* [Input material]
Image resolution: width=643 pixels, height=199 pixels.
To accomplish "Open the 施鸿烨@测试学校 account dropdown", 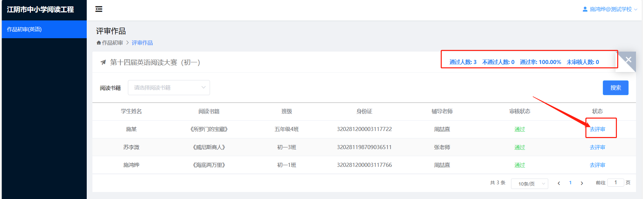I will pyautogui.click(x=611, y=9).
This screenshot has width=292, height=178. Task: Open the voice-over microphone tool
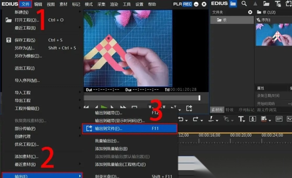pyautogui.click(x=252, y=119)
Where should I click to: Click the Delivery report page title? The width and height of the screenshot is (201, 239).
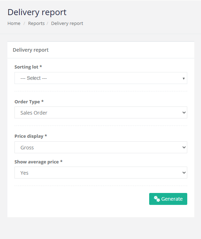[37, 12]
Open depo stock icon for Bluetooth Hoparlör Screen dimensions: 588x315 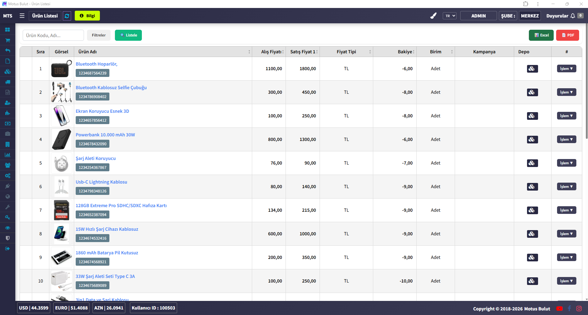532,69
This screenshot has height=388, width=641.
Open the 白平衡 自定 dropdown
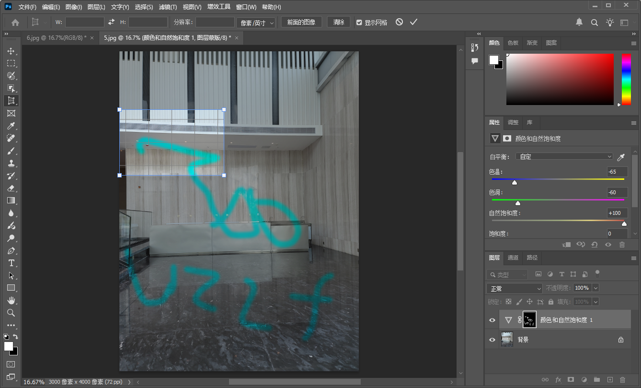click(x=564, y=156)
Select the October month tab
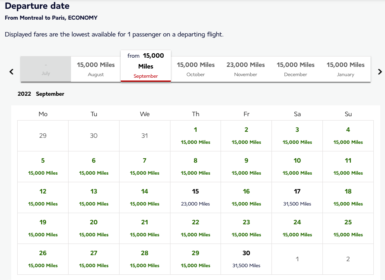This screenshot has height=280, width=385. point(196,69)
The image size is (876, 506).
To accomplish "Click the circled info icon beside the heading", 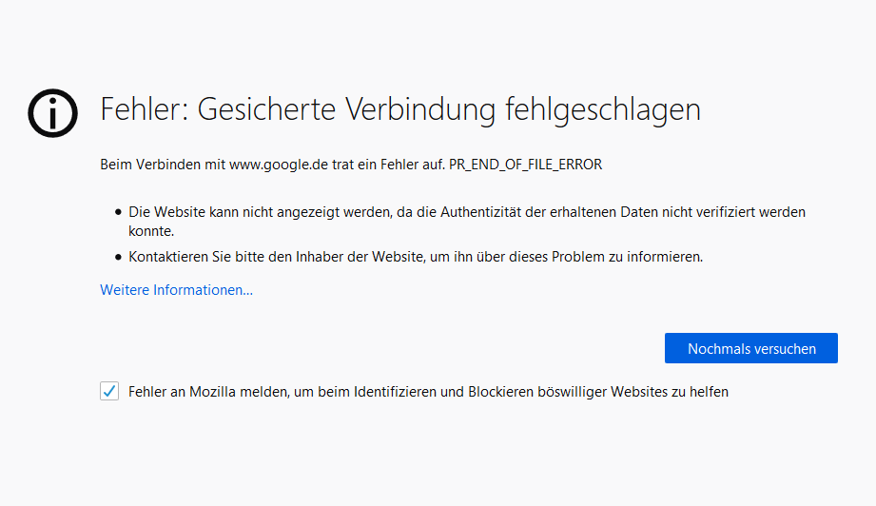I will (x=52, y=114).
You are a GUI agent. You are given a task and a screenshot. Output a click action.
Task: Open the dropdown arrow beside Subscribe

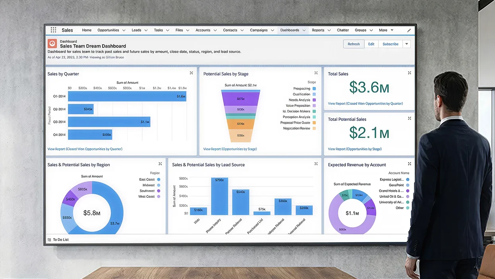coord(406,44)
...
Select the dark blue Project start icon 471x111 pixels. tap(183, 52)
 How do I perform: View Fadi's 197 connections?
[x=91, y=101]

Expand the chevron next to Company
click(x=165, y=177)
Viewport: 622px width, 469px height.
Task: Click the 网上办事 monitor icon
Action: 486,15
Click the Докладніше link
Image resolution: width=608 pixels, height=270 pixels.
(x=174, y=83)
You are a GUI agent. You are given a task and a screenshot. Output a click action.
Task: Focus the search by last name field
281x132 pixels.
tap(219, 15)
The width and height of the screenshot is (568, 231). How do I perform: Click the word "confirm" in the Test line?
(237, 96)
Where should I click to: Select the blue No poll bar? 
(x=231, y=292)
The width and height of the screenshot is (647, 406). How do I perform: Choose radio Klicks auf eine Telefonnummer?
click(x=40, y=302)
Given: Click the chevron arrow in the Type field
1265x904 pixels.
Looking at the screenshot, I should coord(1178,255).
...
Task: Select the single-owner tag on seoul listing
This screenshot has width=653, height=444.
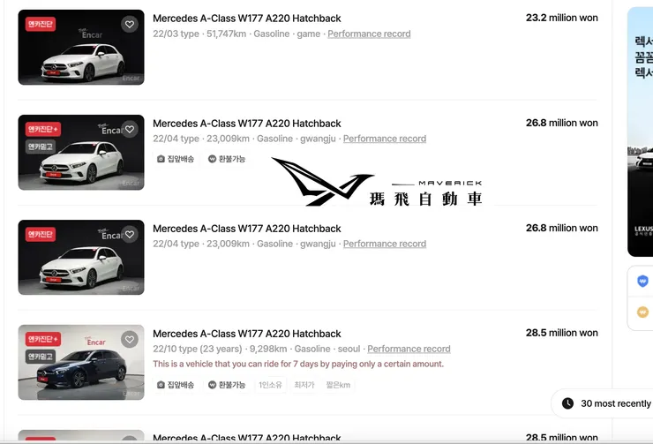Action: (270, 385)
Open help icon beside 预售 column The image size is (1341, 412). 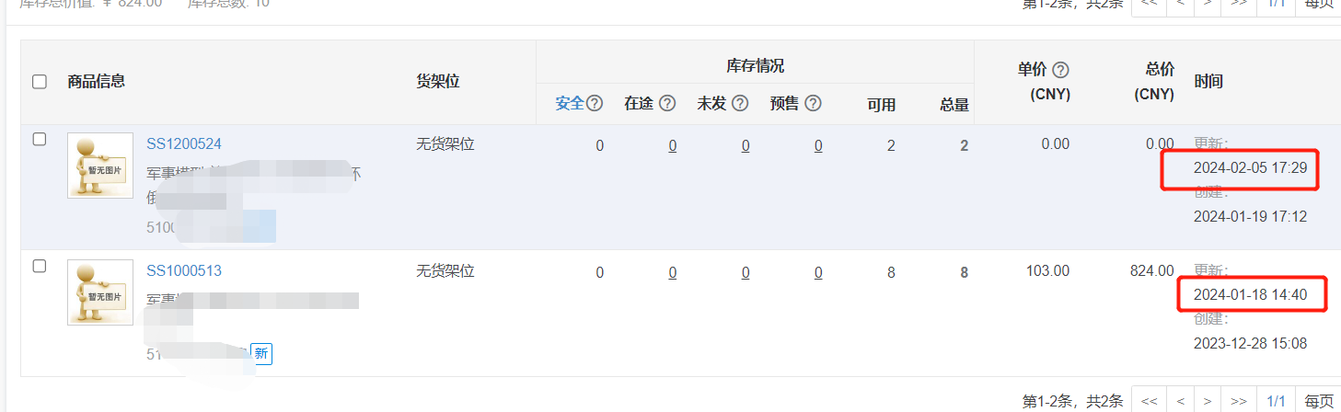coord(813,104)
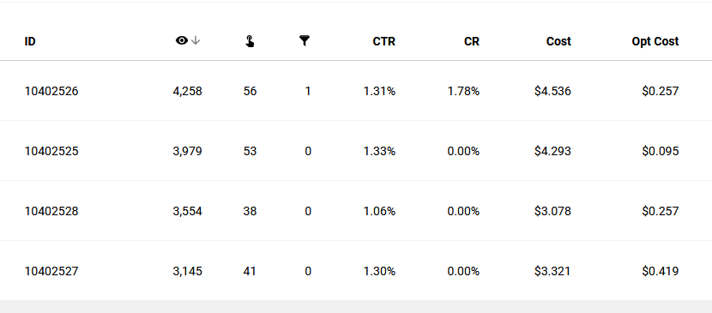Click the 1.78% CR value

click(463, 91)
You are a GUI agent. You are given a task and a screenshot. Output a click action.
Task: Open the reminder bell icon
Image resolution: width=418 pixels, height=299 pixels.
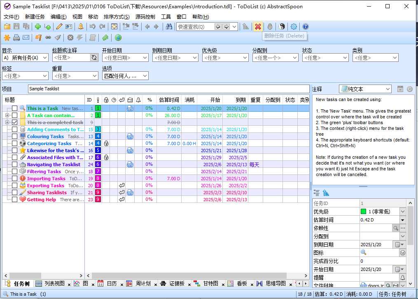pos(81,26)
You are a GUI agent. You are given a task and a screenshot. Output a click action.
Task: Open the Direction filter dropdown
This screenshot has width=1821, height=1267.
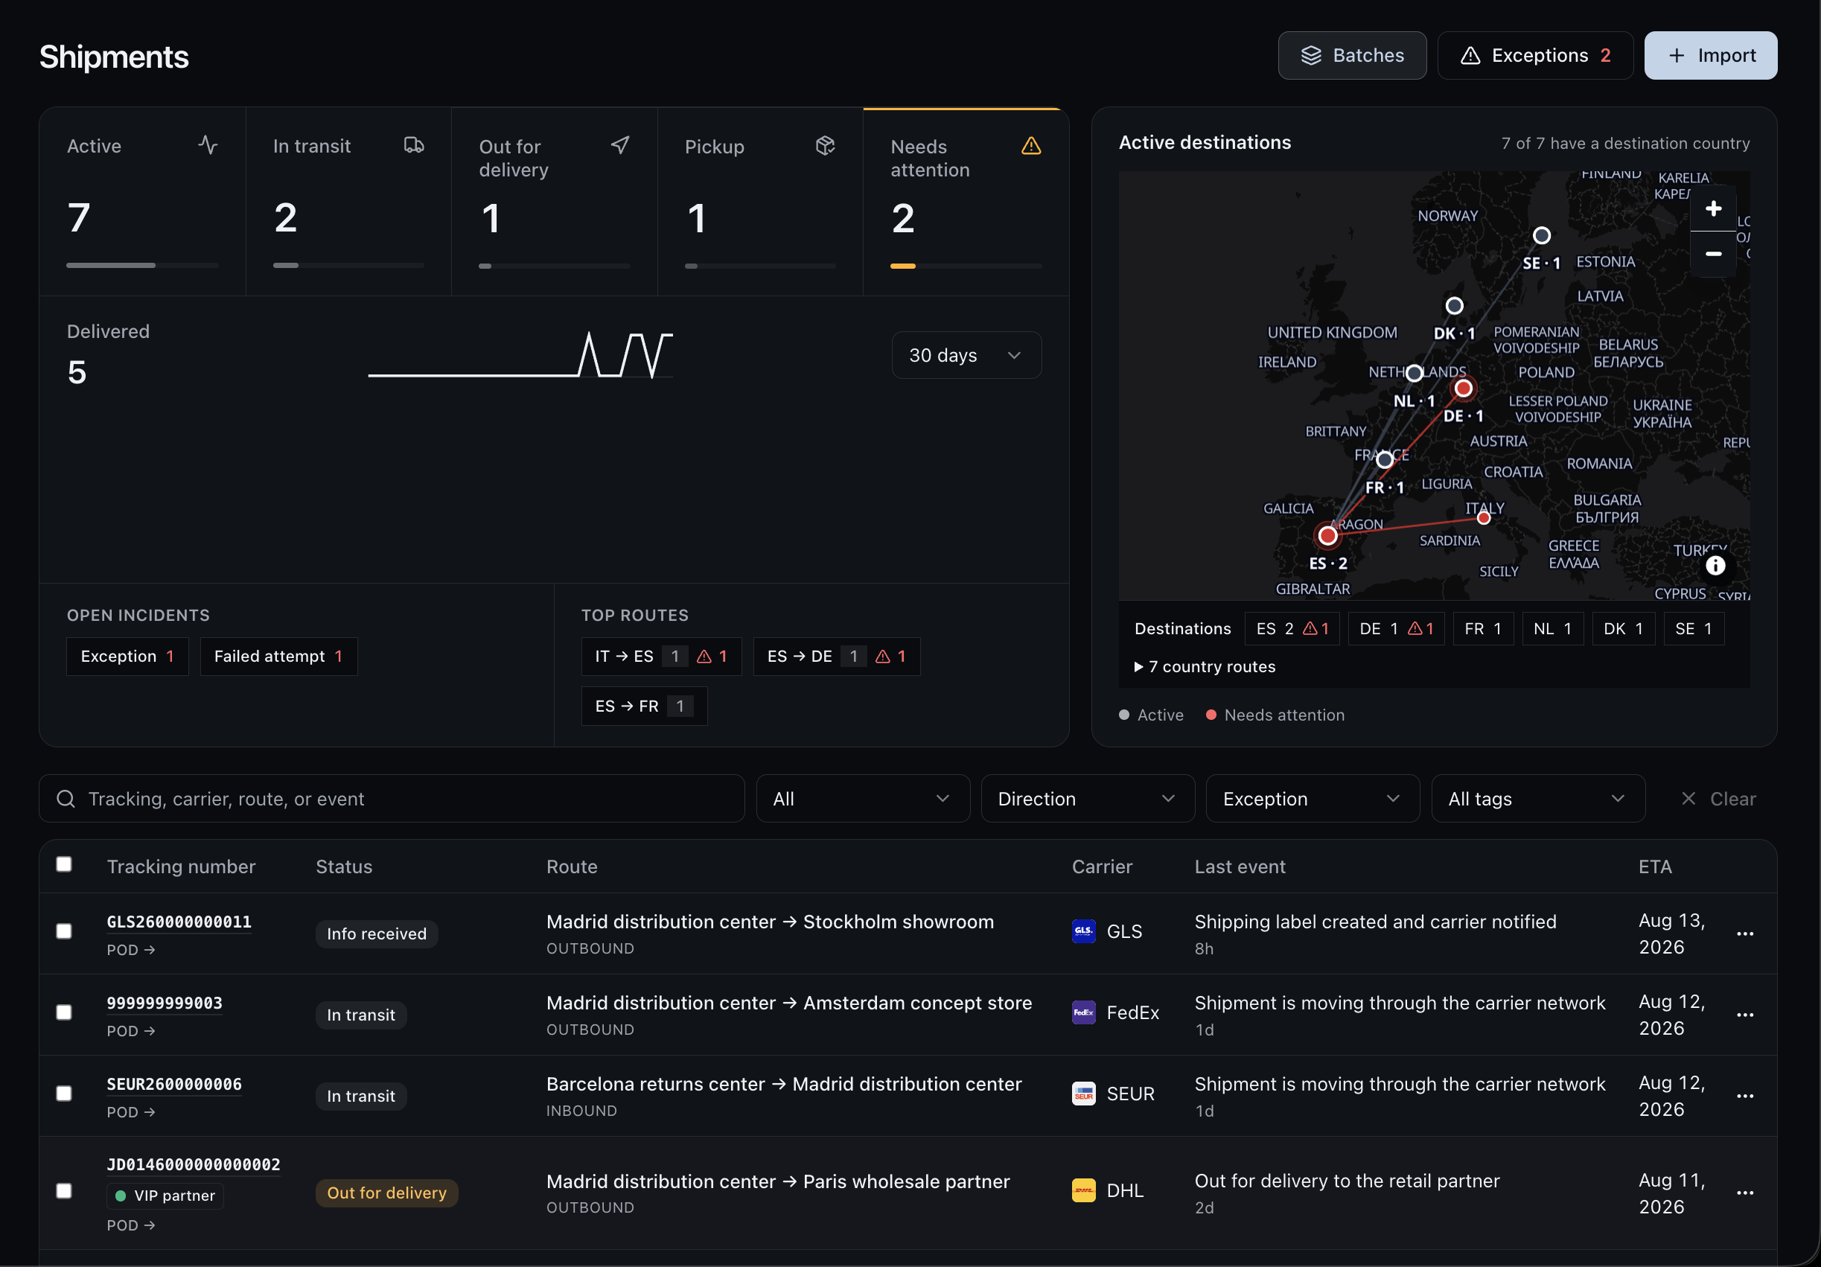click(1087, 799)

* [Your instructions]
Only the number is wanted: how many lines in the material above contain the string "field"?

* [Your response]
2